Tell us a bit about yourself!
My name is Tanner Wilson. I am twenty-two years old and live in Fredericton, N.B. I work as an early childhood educator by day and by night teach pre-competitive and competitive dance classes. Theodore and Kobi (my fur babies) are my pride and joy - I am always sharing photos of them as if they were children.
What motivated you to speak out about your sexual assault?
I decided to speak up about my sexual assault because when I was trying to cope with what happened to me I had no one to relate to. I didn't have any friends that had had similar experiences or know of anyone who had. At the time I had no one to reach out to to talk for advice. I was confused and feeling so many different ways about myself and my decisions that I questioned if they were normal or not. I decided to speak up because I wanted to start a conversation about sexual assault. I wanted others to feel like they had someone to relate to.
Why did you choose not to report?
It is not a secret that sexual assault cases can be intrusive. I chose not to report my assault because I didn't want all of my personal life to be public knowledge. At the time I also questioned whether the man who assaulted me deserved to be known. Maybe this was a one time thing for him and he really was I nice guy, I wasn't sure. In the end I realized my choice shouldn't have included him at all since he didn't think about me when he made his decision. Nonetheless I was not ready for everyone I grew up with, my family and friends to know what happened to me.

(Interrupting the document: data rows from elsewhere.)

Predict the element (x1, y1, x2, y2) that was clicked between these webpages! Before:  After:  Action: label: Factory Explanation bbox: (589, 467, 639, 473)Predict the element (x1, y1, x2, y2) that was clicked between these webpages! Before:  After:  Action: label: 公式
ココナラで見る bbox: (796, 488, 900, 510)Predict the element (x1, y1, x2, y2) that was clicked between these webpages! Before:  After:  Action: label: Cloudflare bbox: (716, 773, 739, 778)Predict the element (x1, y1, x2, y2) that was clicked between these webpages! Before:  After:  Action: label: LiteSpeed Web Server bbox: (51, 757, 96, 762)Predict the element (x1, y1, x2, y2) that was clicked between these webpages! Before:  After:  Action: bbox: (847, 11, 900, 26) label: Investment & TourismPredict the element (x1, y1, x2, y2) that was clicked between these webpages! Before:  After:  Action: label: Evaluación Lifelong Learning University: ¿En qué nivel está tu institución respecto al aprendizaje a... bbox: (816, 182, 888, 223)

What resources/ things did you find helpful/comforting in your recovery?
During recovery I really would have liked to have had someone to talk to that understood how it felt to be in my position. Eventually I went to counselling to help cope with my emotions and to have some of my questions answered. I often left my sessions feeling like an enormous weight had been lifted off of my shoulders - finally I could breath again. Whenever I felt self-guilt creeping up on me I had to tell myself that the situation was out of my control, that nothing I said or did could have prevented what happened that night. Repeating that a couple hundred times eventually sunk in and I started to believe it.
Do you have any advice for someone who is going through something similar to what you went through?
My advice to a sexual assault survivor is to reclaim your body and know that I believe you. After my assault I felt like my body wasn't my own anymore. It no longer belonged to me. I started partying a lot, drinking every weekend so I didn't have to deal with my emotions. I lost respect for myself and felt like I didn't deserve to love myself anymore. My body felt like a toy. When I would look in the mirror I couldn't point out one thing I loved about myself because I felt disgusted in myself. I felt like this until I woke up one day and said I love myself. I look at my thunder thighs, my non-flat stomach and my jiggly arms and decided to love myself. I chose to reclaim my body as my own and I think that is very important.
What does your Self-Care Sunday look like?
My Self-Care Sunday begins with my two handsome fur babies snuggling on my bed waiting for their breakfast. I love waking up and giving them lots of love. Every Sunday I teach dance at X-treme Dance Studio and although it is my job, it rarely feels like work. I am so passionate about each and every dancer in that studio and I really enjoy watching them make my choreography come to life. During the remainder of the day I LOVE to bake and cook meals to prepare for an upcoming week. My Sundays are busy but I wouldn't have it any other way!